To evaluate the association of spreading depolarizations (SD) after acute traumatic brain injury (TBI) with neurological outcomes and post-traumatic epilepsy (PTE).

Spreading depolarizations are slow waves of electrical activity that propagate across large areas of the brain, affecting synaptic activity and cerebral blood flow. The role of SDs in secondary brain injury and epileptogenesis after TBI is not known.

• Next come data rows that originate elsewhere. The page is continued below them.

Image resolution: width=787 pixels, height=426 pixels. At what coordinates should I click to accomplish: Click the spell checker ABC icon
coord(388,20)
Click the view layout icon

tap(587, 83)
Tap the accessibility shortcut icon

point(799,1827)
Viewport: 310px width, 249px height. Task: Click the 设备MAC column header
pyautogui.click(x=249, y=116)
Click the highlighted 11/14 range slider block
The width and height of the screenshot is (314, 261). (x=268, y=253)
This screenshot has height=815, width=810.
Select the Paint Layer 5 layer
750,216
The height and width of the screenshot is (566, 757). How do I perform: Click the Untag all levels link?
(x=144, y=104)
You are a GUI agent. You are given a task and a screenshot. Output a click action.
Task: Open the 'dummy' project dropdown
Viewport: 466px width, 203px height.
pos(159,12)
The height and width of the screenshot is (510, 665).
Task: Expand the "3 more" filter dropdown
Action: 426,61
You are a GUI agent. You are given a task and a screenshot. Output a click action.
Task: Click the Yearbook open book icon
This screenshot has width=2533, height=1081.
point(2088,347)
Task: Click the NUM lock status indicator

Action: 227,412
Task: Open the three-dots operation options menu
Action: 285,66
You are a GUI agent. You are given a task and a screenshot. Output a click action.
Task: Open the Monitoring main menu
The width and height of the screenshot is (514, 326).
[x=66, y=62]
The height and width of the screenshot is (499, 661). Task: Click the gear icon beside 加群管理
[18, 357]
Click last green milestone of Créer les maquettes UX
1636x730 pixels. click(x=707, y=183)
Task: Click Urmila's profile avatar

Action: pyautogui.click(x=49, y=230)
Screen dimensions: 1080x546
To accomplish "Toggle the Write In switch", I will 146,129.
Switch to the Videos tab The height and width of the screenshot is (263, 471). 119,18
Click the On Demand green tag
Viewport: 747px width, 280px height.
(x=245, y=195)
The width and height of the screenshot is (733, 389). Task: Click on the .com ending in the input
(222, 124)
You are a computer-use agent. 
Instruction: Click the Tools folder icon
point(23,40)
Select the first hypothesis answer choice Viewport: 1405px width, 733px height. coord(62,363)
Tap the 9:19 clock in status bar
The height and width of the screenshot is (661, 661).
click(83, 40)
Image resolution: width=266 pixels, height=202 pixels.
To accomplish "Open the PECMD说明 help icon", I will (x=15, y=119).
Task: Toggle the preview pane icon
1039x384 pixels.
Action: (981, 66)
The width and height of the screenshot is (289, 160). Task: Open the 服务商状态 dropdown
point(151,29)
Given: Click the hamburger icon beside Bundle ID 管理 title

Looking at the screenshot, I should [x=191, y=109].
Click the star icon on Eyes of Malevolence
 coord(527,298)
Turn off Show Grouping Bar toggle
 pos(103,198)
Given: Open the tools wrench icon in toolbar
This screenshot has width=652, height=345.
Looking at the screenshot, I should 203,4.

Retrospective cohort including adult patients with TBI who had electrocorticography (ECoG) monitoring after cranial surgery for hematoma evacuation and had a Glasgow Coma Scale (GCS) score of ≤12. Strip and depth electrodes (4-16 channels) were implanted. Poor neurological outcome was defined as a Modified Rankin Scale (mRS) score of ≥4 at discharge. The definition of PTE was the presence of unprovoked seizures occurring ≥7 days post-TBI (up to 4-year follow-up). 

We included 119 patients, and 16 patients (13.4%) had SDs recorded on ECoG. The mean age was 52 years old (SD=19.0), and 76% male (n=91). Median ECoG length was 123 hours (IQR 92); monitoring began 23.5 hours post-TBI (IQR 7.33), and first SD occurred at 28 hours (IQR 47.6). Seizures occurred in 25 patients (21%), with 9 (56%) also experiencing SDs (p=0.001). Only one (6%) SD patient developed PTE. Mortality was 62.5% for SD patients and 33.6% without SDs (p=0.019). All SD patients had an mRS of ≥4. Higher frequency of SDs was associated with worse mRS (p=0.034, OR=1.215). Ten SD patients (62.5%) experienced SD clusters (3/2h), with a mean of 2.2 (median=1.33) clusters/day within 72 hours post-TBI. There was a trend between increasing cluster frequency and worse outcome (p=0.07, OR=2.75).

Spreading depolarization burden is associated with death and poor neurological outcomes. While SDs commonly co-occurred with seizures, their association with PTE could not be determined. Future multicenter studies with larger cohorts may help elucidate whether SD contribute to PTE development.